| Work item |
All lines in the entries below that hold "sidebar" make up the answer.

=-=-=

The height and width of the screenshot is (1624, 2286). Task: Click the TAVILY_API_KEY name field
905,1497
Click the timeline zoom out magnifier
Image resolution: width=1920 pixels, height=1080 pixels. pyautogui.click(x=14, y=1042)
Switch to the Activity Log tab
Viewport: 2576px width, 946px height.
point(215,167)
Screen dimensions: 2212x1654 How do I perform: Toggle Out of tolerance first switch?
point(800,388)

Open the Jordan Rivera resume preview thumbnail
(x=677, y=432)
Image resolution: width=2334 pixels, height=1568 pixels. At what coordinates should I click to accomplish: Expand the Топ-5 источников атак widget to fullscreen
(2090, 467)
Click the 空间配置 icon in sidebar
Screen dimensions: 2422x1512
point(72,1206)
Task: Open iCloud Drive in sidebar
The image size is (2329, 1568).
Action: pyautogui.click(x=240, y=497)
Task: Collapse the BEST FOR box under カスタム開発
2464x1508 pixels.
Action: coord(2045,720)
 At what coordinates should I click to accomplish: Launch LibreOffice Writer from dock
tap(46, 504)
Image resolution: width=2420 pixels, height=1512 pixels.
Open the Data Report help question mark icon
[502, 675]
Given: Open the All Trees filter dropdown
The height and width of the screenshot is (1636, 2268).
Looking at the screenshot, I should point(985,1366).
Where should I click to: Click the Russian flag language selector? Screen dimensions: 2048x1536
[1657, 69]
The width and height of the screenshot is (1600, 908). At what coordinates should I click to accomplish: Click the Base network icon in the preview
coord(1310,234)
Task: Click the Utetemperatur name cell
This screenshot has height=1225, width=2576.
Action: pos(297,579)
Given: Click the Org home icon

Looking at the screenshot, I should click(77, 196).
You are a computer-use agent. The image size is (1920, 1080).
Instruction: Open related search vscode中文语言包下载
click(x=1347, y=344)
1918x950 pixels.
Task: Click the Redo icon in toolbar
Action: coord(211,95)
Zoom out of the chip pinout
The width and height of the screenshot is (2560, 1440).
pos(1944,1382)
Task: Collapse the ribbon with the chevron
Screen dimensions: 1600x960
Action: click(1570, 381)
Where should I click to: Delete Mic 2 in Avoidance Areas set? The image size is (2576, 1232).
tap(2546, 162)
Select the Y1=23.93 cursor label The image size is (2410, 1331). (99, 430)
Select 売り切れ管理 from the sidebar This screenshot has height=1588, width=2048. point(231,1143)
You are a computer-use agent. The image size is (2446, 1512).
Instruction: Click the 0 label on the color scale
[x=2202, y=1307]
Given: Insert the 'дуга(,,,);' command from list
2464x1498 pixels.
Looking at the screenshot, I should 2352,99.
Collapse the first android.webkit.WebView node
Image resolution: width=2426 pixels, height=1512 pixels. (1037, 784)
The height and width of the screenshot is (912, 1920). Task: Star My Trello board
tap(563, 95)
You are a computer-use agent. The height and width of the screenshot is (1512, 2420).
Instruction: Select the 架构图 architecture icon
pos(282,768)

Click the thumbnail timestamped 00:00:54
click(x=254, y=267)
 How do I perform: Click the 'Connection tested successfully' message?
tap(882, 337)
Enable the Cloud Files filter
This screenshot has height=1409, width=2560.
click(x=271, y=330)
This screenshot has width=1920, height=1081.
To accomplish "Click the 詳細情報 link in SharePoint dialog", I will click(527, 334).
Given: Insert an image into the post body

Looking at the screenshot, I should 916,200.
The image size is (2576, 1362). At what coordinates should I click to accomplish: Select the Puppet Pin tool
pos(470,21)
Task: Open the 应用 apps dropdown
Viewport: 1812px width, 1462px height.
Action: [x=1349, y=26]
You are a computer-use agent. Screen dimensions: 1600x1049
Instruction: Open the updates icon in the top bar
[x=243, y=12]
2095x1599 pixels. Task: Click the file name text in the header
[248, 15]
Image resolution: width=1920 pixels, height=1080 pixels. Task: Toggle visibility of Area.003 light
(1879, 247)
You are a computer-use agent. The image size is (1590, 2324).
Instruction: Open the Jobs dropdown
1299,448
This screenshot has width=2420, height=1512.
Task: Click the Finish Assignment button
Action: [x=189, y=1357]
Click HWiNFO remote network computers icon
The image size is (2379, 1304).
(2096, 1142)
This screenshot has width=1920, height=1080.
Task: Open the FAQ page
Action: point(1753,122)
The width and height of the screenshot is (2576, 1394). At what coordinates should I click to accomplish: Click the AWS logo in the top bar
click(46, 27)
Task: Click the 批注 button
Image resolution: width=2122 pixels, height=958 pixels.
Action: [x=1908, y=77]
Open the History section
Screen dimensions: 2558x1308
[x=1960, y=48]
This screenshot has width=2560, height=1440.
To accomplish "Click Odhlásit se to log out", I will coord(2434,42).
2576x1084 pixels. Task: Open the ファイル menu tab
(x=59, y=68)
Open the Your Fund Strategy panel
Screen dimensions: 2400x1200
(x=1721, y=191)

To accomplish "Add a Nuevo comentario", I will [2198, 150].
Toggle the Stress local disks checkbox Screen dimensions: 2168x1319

=-=-=

| Written reply |
Click the 空间配置 icon in sidebar
Task: Open iCloud Drive in sidebar
Select 売り切れ管理 from the sidebar This screenshot has height=1588, width=2048. point(231,1143)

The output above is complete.